There’s nothing mysterious about how we work. In fact, right from the very first contact, we’ll be up-front and completely transparent about the process ahead. Although every business we work with is different, the following is an accurate guideline of what's involved.


 

Meet and greet

A confidential meeting and open discussion between Direct Capital and the business owner and/or management team. We talk about the business, the opportunity and what they’re aiming to achieve. We both have a chance to gauge whether we’re a good fit.


Initial assessment

If the opportunity seems right, then we’ll start doing our homework. We’ll engage in research and conclude whether Direct Capital is the right business partner for the business and the situation.
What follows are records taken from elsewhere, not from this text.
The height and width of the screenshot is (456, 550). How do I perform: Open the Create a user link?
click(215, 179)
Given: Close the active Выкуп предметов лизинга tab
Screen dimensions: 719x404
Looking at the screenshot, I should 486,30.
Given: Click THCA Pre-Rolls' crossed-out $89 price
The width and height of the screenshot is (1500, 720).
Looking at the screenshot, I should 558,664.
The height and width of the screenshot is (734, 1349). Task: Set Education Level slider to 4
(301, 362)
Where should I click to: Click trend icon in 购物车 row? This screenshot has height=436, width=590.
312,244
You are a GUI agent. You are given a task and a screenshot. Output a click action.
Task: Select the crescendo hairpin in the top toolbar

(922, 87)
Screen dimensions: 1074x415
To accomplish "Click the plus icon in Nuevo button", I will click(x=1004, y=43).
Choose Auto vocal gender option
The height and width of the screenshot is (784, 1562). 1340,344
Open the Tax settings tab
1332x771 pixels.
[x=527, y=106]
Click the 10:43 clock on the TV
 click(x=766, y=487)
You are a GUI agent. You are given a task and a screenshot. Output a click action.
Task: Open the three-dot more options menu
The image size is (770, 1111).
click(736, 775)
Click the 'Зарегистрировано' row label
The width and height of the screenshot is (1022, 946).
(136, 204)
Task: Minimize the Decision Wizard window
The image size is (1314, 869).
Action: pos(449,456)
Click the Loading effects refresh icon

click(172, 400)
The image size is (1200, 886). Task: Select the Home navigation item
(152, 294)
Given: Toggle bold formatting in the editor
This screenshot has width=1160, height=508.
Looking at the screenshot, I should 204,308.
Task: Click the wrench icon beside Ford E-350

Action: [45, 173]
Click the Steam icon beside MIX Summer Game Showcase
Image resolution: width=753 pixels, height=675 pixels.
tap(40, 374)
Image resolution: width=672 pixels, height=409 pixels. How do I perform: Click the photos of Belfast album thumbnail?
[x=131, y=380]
Getting to know each other

If the management team is going to be part of a broader ownership team, then we like to meet them as well. It’s important to determine whether we are mutually interested in working together, that we get on, and that we have key values and aspirations in common.


The investment

This is the point where we discuss various ways in which value can be set and the investment structured. By this stage there’s a collective interest in going ahead with an investment, so there’s a common desire to accommodate each other's preferences.


Deal or no deal

After completing these steps (which can happen in as little as a week or two), we can mutually agree on an investment, or simply move on. The beauty of our process is that there is no consequense if there is no investment. We are not competitors of the company, and we will keep anything we have learned entirely confidential.

If we shake hands on a mutually acceptable deal, we’ll move towards documentation and due diligence. The timeframe for this varies hugely depending on how readily available company information is. It can take from two weeks to two months.


Due diligence

Up until now, we’ve assumed that the picture that’s been painted of the business reflects the reality. The due diligence process gives us assurance this is the case and that we can proceed with confidence. We won’t undertake due diligence until all other matters are agreed.


Signing on the dotted line

The full and final terms of the deal are documented and checked. The Sale and Purchase and Shareholders’ agreements are signed, and we have a deal. Then, it’s on to celebrating new beginnings!